Ken Baumann on Shane Jones’s LIGHT BOXES
I feel it’s hard today to find a work of art that is earnest, that is compassionate. (Michael Kimball’s Dear Everybody comes to mind). I was startled by Shane Jones’s novel because it is so painfully both; it bleeds itself, and bleeds for others.
Light Boxes is a story about a community, about a man’s quest to rid his community of February, a bitter and long spell of cold that haunts the the town and its people. I don’t want to speak explicitly of the ‘narrative’ here, only because I think there is magic in discovery; it’s a sensual work. Many of the images affected me viscerally, and will stay with me for a long time. Dead bees pour from the sky, a broken father sits in the middle of a snow-covered street, a body surfaces in a river covered in text… I could list all the beautiful, and often tragic, images contained within for awhile.

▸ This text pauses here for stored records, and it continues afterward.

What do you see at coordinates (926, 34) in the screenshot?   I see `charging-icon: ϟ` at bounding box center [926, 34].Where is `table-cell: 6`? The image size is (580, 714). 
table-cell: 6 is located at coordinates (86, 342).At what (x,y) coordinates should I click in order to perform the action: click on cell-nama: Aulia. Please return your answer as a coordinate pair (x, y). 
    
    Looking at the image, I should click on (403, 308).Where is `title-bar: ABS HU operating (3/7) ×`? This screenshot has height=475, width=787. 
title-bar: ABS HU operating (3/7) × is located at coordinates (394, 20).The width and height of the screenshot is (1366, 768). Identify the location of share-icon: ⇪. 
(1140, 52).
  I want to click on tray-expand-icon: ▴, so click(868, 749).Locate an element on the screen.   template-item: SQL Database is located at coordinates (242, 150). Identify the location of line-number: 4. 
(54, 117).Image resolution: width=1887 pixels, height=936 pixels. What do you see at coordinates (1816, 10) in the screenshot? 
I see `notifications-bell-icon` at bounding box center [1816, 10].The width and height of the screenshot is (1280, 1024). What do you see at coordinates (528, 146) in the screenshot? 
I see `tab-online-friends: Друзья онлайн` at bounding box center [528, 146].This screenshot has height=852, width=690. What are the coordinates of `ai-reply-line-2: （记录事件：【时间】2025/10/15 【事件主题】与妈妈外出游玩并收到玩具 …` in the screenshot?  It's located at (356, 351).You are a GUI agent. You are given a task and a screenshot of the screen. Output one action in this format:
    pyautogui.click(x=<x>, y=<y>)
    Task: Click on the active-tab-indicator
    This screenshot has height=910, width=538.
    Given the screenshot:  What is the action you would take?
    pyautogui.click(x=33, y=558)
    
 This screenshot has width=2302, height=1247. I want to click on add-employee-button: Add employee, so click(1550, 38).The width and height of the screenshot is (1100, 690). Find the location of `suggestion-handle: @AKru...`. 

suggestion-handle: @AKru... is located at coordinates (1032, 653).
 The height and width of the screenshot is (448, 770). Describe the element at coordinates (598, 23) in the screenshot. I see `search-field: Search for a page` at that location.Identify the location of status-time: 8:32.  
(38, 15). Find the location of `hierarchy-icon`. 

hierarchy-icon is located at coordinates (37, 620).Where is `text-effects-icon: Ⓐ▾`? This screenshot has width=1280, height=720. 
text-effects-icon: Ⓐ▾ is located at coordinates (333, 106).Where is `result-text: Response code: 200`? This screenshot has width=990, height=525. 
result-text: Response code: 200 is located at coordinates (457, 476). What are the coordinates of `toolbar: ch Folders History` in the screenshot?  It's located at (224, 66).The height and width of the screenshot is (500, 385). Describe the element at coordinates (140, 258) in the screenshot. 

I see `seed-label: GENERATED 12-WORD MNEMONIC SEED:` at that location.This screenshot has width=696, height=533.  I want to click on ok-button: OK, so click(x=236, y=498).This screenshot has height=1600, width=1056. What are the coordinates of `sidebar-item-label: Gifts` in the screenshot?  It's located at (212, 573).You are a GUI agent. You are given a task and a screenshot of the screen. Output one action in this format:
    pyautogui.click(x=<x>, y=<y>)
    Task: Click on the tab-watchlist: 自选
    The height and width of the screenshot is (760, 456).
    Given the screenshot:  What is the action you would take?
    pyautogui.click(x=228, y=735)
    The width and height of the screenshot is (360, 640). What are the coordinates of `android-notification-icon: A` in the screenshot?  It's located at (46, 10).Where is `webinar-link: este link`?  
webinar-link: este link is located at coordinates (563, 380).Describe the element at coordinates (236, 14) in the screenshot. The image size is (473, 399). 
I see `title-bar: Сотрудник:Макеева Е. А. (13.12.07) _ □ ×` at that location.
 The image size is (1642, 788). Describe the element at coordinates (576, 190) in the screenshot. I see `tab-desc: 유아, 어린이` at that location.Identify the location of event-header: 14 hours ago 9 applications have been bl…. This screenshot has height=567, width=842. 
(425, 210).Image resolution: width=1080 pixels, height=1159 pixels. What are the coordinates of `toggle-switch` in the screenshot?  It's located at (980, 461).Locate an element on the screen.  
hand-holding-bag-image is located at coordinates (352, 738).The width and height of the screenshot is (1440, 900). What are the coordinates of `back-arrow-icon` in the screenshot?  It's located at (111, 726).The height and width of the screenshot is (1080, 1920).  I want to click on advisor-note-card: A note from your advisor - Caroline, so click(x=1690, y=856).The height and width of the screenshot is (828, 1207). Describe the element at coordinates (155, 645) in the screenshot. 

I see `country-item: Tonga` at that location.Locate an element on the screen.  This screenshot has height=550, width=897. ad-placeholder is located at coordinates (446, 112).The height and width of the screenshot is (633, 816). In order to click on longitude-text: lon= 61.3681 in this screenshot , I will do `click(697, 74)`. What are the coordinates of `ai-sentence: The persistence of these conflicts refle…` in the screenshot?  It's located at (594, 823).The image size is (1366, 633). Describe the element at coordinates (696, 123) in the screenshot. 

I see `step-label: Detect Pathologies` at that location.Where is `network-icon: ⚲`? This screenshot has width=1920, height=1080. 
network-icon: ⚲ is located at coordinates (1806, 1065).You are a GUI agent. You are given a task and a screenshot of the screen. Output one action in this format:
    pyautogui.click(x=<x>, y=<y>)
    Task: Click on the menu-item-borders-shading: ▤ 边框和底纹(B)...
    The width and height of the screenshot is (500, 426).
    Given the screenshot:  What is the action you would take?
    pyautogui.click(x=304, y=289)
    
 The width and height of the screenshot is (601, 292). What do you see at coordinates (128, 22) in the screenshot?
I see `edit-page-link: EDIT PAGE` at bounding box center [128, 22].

To go deeper: The characters, the people, in Light Boxes breathe true. I really felt them living, and felt them dying. They seem warm, hot & cold all at once, much like the seasons that surround them. The story also functions on a level outside its own prison, outside the printed page, but, again: I’d like to keep quiet. I’d like you to discover the layers yourself.
Shane has crafted a fine myth, one I hope lasts for a very long time.